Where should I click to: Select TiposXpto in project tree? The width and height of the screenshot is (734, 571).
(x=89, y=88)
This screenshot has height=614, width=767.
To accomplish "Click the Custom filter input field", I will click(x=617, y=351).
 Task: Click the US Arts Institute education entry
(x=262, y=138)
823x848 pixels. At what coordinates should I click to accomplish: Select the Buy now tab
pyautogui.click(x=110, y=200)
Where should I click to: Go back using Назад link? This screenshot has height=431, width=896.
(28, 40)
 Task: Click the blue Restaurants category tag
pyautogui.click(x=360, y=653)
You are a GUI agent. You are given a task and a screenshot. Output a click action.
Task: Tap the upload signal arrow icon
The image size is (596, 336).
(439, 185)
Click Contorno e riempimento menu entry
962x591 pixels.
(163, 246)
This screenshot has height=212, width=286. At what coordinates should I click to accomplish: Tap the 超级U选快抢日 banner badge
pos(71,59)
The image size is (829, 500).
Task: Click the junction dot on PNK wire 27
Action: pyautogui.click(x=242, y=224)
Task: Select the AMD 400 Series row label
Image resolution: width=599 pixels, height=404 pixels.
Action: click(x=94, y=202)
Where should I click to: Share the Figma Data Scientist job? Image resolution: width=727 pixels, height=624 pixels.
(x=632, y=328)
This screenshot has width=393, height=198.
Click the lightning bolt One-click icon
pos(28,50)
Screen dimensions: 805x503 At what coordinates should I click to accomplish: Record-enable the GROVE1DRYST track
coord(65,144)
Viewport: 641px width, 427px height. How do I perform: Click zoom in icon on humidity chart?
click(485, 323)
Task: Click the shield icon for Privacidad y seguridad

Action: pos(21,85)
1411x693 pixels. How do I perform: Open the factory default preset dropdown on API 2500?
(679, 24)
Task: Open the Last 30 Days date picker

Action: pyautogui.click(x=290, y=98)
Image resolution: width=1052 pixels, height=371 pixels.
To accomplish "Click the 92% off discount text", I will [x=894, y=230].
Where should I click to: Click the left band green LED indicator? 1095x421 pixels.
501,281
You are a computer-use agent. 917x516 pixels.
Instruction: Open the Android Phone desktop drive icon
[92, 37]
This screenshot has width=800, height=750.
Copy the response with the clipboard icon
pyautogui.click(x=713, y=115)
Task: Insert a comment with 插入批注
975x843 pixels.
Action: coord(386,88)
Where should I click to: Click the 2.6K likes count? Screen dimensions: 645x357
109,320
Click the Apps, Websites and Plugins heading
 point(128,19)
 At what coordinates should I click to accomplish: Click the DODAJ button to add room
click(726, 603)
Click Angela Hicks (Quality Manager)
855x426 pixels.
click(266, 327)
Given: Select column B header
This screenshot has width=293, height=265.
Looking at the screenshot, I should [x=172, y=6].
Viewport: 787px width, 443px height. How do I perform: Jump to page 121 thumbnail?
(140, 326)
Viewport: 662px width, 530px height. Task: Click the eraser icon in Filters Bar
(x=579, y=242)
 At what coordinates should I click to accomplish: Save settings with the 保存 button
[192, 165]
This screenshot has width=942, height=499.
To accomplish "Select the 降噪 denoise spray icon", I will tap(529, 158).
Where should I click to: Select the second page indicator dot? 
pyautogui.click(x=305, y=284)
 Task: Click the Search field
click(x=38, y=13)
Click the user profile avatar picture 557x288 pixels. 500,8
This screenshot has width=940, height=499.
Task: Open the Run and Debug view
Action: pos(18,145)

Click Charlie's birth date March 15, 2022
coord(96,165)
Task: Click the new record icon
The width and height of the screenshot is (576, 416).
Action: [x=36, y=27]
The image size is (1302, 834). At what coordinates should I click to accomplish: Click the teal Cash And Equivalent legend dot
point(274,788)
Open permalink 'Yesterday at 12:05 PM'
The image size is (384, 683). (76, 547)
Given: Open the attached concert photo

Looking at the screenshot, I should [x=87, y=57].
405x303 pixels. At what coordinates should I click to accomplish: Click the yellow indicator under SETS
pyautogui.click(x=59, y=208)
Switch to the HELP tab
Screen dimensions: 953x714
__________
Problem statement
Your answer must be the complete listing, repeated exactly.

Your response
Where should I click to: Select TiposXpto in project tree? The width and height of the screenshot is (734, 571).
(x=89, y=88)
This screenshot has height=614, width=767.
To accomplish "Click the Custom filter input field", I will click(x=617, y=351).
 Task: Click the US Arts Institute education entry
(x=262, y=138)
823x848 pixels. At what coordinates should I click to accomplish: Select the Buy now tab
pyautogui.click(x=110, y=200)
Where should I click to: Go back using Назад link? This screenshot has height=431, width=896.
(28, 40)
 Task: Click the blue Restaurants category tag
pyautogui.click(x=360, y=653)
You are a GUI agent. You are given a task and a screenshot. Output a click action.
Task: Tap the upload signal arrow icon
The image size is (596, 336).
(439, 185)
Click Contorno e riempimento menu entry
962x591 pixels.
(163, 246)
This screenshot has height=212, width=286. At what coordinates should I click to accomplish: Tap the 超级U选快抢日 banner badge
pos(71,59)
The image size is (829, 500).
Task: Click the junction dot on PNK wire 27
Action: pyautogui.click(x=242, y=224)
Task: Select the AMD 400 Series row label
Image resolution: width=599 pixels, height=404 pixels.
Action: click(x=94, y=202)
Where should I click to: Share the Figma Data Scientist job? Image resolution: width=727 pixels, height=624 pixels.
(x=632, y=328)
This screenshot has width=393, height=198.
Click the lightning bolt One-click icon
pos(28,50)
Screen dimensions: 805x503 At what coordinates should I click to accomplish: Record-enable the GROVE1DRYST track
coord(65,144)
Viewport: 641px width, 427px height. How do I perform: Click zoom in icon on humidity chart?
click(485, 323)
Task: Click the shield icon for Privacidad y seguridad

Action: pos(21,85)
1411x693 pixels. How do I perform: Open the factory default preset dropdown on API 2500?
(679, 24)
Task: Open the Last 30 Days date picker

Action: pyautogui.click(x=290, y=98)
Image resolution: width=1052 pixels, height=371 pixels.
To accomplish "Click the 92% off discount text", I will [x=894, y=230].
Where should I click to: Click the left band green LED indicator? 1095x421 pixels.
501,281
You are a computer-use agent. 917x516 pixels.
Instruction: Open the Android Phone desktop drive icon
[92, 37]
This screenshot has width=800, height=750.
Copy the response with the clipboard icon
pyautogui.click(x=713, y=115)
Task: Insert a comment with 插入批注
975x843 pixels.
Action: coord(386,88)
Where should I click to: Click the 2.6K likes count? Screen dimensions: 645x357
109,320
Click the Apps, Websites and Plugins heading
 point(128,19)
 At what coordinates should I click to accomplish: Click the DODAJ button to add room
click(726, 603)
Click Angela Hicks (Quality Manager)
855x426 pixels.
click(266, 327)
Given: Select column B header
This screenshot has width=293, height=265.
Looking at the screenshot, I should [x=172, y=6].
Viewport: 787px width, 443px height. How do I perform: Jump to page 121 thumbnail?
(140, 326)
Viewport: 662px width, 530px height. Task: Click the eraser icon in Filters Bar
(x=579, y=242)
 At what coordinates should I click to accomplish: Save settings with the 保存 button
[192, 165]
This screenshot has width=942, height=499.
To accomplish "Select the 降噪 denoise spray icon", I will tap(529, 158).
Where should I click to: Select the second page indicator dot? 
pyautogui.click(x=305, y=284)
 Task: Click the Search field
click(x=38, y=13)
Click the user profile avatar picture 557x288 pixels. 500,8
This screenshot has width=940, height=499.
Task: Open the Run and Debug view
Action: pos(18,145)

Click Charlie's birth date March 15, 2022
coord(96,165)
Task: Click the new record icon
The width and height of the screenshot is (576, 416).
Action: [x=36, y=27]
The image size is (1302, 834). At what coordinates should I click to accomplish: Click the teal Cash And Equivalent legend dot
point(274,788)
Open permalink 'Yesterday at 12:05 PM'
The image size is (384, 683). (76, 547)
Given: Open the attached concert photo

Looking at the screenshot, I should [x=87, y=57].
405x303 pixels. At what coordinates should I click to accomplish: Click the yellow indicator under SETS
pyautogui.click(x=59, y=208)
Switch to the HELP tab
Screen dimensions: 953x714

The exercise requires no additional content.